The Cherries of Wrath: 1940

The Cherries of Wrath: 1940

July 1940. Berrien County, Michigan. "Migrant fruit workers from Arkansas." 35mm nitrate negative by John Vachon for the FSA. View full size.

 

Ma and Pa

The fabric Ma's dress is made from is gorgeous, and her jacket is kind of pretty, too. Look at the broken in nature of Pa's work jacket. We pay $85 now for items of clothing that are artificially broken in before they're even worn. Pa's eyes are sensitive, intelligent, and defiant. Bogart could have played him. Ma, on the other hand, looks a bit like one of the browbeating wives that Laurel or Hardy might have been shackled to. I'll bet Pa knew to mind his Ps and Qs. I wonder how often he loaned her his pipe.

Words on Truck

Would love to know what it says on the side of the truck.

["Nashville Tenn." - Dave]

My great-grandparents and their children were migriant pickers out of Western Oklahoma who picked tomatos and strawberries into Arkansas in the 1930s on their way to settle in Northwest Arkansas. So, while everyone else was going west, they were headed east.

Lot of people on the move in all directions back in those days.

I know a couple a lot like this duo

They eat at our soup kitchen every weekend, and they both are seriously disturbed. He fights off a rage that makes him want to kill people. She is so shy and ashamed, she can't look you in the eye ever. But it's remarkable; their faces are almost identical. Almost as if they've been soul mates in past lives and are together again now. Makes you sort of wonder...

Corncob pipes

My grandfather always smoked half & half tobacco in a corncob pipe. If we bought him another kind of pipe it would just sit on the shelf and he would tell us the flavor is not the same if it's not a corncob pipe.

Have I met their grandkids?

I live in Berrien County, the southwesternmost in Michigan, right on the lakeshore. One wonders if they stayed, maybe found work in the various machine industries that were prevalent at the time. These days, there are fewer cherry orchards, most being farther north.

By contrast to the pair in the photograph, the last time I picked cherries, it was for the pleasure of a day in the orchards, and the indulgence of making my own jelly and pies with fruit I picked myself.

Harvest of Shame

Maybe they did get back home and give up the migrant life, but many who earned their bread cultivating and harvesting kept on doing that for another generation or longer. In 1960, Edward R. Murrow presented a documentary, "Harvest of Shame", on the plight of migrant workers on CBS. It was quite hard-hitting and made many Americans aware of this social program for the first time.

Below are Murrow's opening and closing statements from "Harvest of Shame"

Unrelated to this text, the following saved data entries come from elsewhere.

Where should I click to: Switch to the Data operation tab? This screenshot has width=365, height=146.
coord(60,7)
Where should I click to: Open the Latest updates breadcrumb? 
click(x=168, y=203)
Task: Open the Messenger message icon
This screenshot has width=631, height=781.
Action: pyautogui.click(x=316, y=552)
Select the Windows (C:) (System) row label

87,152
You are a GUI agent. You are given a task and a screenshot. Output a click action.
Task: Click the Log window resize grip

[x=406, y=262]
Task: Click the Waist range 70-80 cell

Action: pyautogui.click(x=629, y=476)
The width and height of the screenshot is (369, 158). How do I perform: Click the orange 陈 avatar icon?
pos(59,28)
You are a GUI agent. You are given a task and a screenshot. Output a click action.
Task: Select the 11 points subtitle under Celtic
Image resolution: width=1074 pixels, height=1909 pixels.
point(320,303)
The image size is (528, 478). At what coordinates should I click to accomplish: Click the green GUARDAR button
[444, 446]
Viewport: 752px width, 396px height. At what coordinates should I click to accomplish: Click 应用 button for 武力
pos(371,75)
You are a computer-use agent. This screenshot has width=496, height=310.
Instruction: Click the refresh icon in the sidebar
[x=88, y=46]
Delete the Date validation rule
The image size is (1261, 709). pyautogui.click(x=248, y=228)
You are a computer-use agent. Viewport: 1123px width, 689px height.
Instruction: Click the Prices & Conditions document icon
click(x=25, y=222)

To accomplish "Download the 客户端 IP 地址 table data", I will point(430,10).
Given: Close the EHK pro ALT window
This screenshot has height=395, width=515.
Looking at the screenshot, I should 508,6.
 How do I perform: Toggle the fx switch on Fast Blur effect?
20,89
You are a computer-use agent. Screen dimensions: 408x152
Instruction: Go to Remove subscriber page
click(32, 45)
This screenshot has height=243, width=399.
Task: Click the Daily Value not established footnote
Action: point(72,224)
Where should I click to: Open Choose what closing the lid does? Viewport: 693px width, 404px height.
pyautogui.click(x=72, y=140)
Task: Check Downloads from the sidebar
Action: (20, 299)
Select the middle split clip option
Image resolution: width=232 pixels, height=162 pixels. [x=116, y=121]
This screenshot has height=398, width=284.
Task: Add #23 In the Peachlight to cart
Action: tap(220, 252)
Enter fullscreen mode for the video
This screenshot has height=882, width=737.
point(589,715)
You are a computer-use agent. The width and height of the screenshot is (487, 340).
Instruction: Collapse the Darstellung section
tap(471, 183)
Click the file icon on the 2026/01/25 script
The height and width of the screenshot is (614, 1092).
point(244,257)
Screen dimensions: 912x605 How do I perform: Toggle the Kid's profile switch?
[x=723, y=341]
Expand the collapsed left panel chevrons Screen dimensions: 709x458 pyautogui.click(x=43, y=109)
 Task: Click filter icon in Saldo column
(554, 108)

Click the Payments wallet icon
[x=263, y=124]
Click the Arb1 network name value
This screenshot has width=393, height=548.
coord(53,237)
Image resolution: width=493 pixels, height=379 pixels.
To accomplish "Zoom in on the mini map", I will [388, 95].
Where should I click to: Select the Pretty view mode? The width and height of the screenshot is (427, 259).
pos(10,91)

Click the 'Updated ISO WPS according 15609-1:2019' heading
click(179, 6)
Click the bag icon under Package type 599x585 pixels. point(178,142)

This scene is not taking place in the Congo. It has nothing to do with Johannesburg or Cape Town. It is not Nyasaland or Nigeria. This is Florida. These are citizens of the United States, 1960. This is a shape-up for migrant workers. The hawkers are chanting the going piece rate at the various fields. This is the way the humans who harvest the food for the best-fed people in the world get hired. One farmer looked at this and said, "We used to own our slaves; now we just rent them."

and

The migrants have no lobby. Only an enlightened, aroused and perhaps angered public opinion can do anything about the migrants. The people you have seen have the strength to harvest your fruit and vegetables. They do not have the strength to influence legislation. Maybe we do. Good night, and good luck."

Fear Not

Pearl Harbor was a little over a year away. The country would change forever and for the better. They could return to Michigan for a job that would make them not rich, but not in the dire straits they appear to be in. However, nobody knows. Perhaps they returned to Arkansas and continued their hardscrabble life or maybe even prospered there.

Must be the pipe

At first glance I thought of Norman Rockwell.

Purple and Red

Stalin banned showings of "The Grapes of Wrath," because it showed even the poorest Americans had automobiles.

Hard work did it

Meet John, age 28, and his wife, age 26.

Life is a box of cherries

How is it that men can age and weather in the elements and look kind of intriguing, rugged, and sexy, but women just look beaten down?! From Mr. Corncob Pipe's hands, you can see that he isn't that old, but the lady next to him, from the lines around her mouth and nose to her piercing expression, looks like she's seen millions of cherries, and all of them sour.

Just going on record as saying it isn't fair...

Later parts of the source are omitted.